Difference Between KPI and KRA (with Examples & Charts)

John Ozuysal
John Ozuysal
August 12, 2022
August 12, 2022

KRA and KPI determine the effectiveness of organizational strategies. However, like any great duo, they each play different roles to help drive business growth. 

KRA outlines the responsibilities and roles of employees at their workplace, while KPIs analyze business performance. 

In this article, we’ll tell you everything you need to know about KRAs and KPIs, including examples, use cases, and differences. 

What is KPI?

World-class influencer Brendar Marr defines KPI as:

“The most important performance information that enables organizations or their stakeholders to understand whether the organization is on track or not.”

Here’s our take on the definition:

Key performance indicators (KPIs) are quantifiable performance measurements for a specific objective. They allow companies to set targets, measure progress, and gain insight to help organizations make better decisions. 

Here's why KPIs are important: 

  • Team Alignment: Selecting and tracking business KPIs helps your team make data-driven decisions and keep your organizational goals aligned
  • Make Adjustments: Helps evaluate what strategies are working and which ones need optimization; you can then make informed decisions about how to improve team performance 
  • Holds Your Team Accountable: Use KPIs as a performance metric to ensure all employees perform at a certain standard 
  • Monitor Company Health: Gives you an accurate estimation of your company's financial health
  • Analyze Patterns: When measuring KPIs over time, you'll begin to spot trends; for example, you may find that certain ads work better than others or that certain times of the year are more profitable than others

3 KPI Examples

There are many different KPIs to choose from. However, choosing the ones that best align with business objectives and goals is crucial.

Let’s examine a few examples of KPIs and how to calculate them: 

Example #1. Profit Margin

Profit margin gives you the measure of the total sales revenue is profit, which is critical for the financial health of your business. 

For example, calculating a profit margin of a product will tell you whether it’s worth selling or not. 

Pro Tip: Businesses with a wide selection of products must closely monitor their profit margins to price their products correctly.

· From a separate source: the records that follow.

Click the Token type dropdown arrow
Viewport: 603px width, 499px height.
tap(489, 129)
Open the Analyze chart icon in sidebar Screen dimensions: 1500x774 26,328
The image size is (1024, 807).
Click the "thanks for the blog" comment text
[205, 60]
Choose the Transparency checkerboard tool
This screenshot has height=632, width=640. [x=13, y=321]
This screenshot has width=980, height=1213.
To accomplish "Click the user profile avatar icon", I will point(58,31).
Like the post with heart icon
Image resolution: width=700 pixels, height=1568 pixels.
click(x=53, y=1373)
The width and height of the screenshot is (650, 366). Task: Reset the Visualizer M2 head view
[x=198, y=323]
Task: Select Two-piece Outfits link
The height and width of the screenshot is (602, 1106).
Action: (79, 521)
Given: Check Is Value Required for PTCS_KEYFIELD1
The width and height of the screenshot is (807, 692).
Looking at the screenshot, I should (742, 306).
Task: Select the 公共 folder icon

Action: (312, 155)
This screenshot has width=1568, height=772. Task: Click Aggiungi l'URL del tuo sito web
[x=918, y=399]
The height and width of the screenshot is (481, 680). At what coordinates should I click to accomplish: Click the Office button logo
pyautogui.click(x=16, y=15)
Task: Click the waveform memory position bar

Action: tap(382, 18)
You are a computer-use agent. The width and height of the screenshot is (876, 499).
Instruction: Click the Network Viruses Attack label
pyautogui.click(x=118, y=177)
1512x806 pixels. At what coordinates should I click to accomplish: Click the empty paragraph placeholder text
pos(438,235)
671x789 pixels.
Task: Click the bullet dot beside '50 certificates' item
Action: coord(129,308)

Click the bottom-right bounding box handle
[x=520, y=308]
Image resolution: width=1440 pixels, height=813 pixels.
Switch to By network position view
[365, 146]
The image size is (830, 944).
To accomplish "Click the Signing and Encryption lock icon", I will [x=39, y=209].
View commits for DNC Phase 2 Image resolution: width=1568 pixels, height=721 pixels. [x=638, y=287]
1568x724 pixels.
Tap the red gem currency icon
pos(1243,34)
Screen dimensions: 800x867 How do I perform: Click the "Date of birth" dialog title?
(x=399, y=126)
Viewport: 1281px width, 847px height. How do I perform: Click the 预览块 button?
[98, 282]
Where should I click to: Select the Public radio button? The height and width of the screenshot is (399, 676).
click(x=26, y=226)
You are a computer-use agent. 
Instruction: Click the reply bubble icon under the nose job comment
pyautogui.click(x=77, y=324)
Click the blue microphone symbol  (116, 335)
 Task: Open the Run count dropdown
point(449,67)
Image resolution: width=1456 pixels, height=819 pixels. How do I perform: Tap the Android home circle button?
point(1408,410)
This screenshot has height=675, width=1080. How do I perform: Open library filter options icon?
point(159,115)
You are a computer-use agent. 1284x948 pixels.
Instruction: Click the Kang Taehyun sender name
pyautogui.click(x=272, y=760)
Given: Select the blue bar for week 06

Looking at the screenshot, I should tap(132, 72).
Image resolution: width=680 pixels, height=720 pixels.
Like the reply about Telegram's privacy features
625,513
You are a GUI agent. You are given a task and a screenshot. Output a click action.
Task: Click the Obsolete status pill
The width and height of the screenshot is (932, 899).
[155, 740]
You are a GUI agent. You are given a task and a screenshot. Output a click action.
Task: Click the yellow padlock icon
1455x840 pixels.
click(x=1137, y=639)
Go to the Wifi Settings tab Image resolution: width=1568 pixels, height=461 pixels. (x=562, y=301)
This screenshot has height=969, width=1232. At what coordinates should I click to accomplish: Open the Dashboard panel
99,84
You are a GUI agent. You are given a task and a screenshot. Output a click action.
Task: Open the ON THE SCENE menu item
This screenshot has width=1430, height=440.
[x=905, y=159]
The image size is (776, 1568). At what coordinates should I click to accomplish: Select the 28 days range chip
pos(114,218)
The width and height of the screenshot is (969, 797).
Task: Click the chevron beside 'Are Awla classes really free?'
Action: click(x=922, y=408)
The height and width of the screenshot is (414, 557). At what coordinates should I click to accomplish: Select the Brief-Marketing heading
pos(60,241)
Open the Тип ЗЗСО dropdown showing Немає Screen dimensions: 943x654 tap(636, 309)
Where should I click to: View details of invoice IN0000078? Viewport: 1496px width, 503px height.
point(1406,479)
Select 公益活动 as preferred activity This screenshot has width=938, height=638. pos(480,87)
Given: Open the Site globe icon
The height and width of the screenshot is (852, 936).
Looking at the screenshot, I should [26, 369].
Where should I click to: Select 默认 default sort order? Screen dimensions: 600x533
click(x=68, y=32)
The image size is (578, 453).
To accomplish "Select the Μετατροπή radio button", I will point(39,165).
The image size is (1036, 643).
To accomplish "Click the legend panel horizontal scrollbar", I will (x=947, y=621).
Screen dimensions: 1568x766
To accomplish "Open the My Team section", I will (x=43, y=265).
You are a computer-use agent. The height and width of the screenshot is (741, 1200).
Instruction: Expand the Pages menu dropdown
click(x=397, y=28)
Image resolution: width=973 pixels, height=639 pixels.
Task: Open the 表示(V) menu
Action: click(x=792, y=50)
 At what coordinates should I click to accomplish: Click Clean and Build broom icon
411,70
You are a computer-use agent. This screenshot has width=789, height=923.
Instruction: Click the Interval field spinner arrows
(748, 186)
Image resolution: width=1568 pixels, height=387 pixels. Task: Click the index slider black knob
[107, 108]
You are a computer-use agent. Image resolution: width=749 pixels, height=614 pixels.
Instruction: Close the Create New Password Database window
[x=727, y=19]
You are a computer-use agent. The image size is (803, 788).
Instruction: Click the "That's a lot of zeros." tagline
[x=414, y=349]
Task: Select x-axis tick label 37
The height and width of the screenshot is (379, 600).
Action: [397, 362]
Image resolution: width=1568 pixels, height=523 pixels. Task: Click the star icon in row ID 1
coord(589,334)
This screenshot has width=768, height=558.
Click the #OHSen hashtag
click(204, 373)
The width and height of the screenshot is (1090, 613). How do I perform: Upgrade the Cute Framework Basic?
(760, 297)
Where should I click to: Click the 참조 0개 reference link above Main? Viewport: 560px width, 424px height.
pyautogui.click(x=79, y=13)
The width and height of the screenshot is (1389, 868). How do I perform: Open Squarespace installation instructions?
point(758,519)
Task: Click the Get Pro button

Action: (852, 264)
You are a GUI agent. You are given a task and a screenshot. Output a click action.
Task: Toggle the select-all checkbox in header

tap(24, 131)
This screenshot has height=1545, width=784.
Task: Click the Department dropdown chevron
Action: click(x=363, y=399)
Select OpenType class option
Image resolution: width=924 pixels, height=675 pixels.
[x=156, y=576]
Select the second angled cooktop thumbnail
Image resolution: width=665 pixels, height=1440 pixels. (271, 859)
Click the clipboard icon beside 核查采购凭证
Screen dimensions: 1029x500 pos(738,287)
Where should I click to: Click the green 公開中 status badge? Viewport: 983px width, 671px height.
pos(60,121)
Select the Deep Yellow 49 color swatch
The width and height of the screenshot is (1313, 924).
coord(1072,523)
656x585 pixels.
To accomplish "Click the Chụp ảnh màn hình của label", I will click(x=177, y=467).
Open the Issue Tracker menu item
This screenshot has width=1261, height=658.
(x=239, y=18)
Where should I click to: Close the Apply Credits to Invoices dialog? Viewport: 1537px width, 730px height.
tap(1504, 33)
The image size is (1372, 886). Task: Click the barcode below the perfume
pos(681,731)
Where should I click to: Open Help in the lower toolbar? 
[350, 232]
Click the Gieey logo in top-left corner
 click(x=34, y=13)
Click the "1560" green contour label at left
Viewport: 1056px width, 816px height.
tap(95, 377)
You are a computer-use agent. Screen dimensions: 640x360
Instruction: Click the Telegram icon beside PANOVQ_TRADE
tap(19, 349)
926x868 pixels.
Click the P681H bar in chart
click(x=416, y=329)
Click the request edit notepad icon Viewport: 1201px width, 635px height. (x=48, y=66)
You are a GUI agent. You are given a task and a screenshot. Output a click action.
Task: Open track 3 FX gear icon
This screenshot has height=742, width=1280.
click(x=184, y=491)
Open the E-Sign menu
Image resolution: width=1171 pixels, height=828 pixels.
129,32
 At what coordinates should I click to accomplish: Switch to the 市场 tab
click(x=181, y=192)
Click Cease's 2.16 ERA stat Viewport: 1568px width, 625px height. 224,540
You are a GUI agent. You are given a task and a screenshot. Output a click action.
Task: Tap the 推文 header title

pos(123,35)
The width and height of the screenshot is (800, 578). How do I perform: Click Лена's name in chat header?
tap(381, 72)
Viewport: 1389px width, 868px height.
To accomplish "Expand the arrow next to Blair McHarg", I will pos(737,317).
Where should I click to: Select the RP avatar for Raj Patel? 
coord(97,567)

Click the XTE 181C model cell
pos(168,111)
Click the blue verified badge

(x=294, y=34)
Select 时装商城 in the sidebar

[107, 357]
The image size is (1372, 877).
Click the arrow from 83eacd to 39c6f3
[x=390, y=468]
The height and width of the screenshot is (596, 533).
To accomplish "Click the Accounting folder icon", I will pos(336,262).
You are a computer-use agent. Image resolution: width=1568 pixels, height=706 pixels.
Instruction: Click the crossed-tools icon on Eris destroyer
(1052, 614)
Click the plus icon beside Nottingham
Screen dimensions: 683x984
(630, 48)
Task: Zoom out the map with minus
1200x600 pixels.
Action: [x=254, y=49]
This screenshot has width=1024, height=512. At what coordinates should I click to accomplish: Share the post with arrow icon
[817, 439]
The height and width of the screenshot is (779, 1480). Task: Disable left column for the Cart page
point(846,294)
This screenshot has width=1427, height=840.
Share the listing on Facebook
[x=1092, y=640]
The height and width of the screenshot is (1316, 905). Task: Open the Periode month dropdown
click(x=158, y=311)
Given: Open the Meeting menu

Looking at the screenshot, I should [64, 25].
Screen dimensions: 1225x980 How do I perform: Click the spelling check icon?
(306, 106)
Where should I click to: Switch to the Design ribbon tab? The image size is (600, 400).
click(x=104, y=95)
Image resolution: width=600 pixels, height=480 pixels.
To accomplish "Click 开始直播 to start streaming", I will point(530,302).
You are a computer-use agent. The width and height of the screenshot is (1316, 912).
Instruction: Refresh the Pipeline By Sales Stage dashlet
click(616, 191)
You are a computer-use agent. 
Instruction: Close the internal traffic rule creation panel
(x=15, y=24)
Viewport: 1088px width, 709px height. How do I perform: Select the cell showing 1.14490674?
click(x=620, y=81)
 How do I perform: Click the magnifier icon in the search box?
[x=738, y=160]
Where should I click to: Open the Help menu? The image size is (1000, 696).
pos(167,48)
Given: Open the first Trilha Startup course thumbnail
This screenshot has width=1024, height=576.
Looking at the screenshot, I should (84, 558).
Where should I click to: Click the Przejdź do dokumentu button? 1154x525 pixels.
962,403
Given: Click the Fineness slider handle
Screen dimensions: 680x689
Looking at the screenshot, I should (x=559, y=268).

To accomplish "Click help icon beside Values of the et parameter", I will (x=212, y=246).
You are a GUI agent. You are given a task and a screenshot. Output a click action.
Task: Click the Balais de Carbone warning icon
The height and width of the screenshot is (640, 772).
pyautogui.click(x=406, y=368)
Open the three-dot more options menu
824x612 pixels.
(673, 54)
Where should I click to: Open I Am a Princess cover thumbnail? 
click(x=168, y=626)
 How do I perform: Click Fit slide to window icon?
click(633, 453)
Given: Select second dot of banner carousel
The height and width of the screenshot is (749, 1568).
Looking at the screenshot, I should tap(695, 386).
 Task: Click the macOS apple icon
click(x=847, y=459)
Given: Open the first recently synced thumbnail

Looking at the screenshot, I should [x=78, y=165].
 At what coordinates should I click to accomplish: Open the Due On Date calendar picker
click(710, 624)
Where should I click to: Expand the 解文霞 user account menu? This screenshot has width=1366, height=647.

Generally speaking, there are two types of profit margins:

  • Net Profit Margin: Money left after all expenses and income
  • Gross Profit Margin: Profit left after accounting for the cost of goods sold (COGS)

The formulas for both these profit margins are as follows:

Net Profit Margin = (Net Income / Revenue) X 100

Gross Profit Margin = [(Total Revenue - COGS) / Total Revenue] X 100

Example #2. Employee Turnover Rate

Employee Turnover Rate gives you the percentage of employees who leave your company within a set period of time. The KPI encompasses both involuntary and voluntary separation. 

Did You Know: Retaining your employees is cheaper than hiring new ones? 

According to The HR Digest, to hire a fresh candidate, you’d end up spending money equivalent to one-third of their salary.

So if you're looking to hire a developer at a salary of $90,000 per year, you'd spend approximately $30,000 in just the hiring process.

The average employee turnover rate worldwide in 2021 was 47.2%.

Source

If you’re getting employee retention rates < 45% for your company, this means your employees aren’t satisfied working with you (generally speaking).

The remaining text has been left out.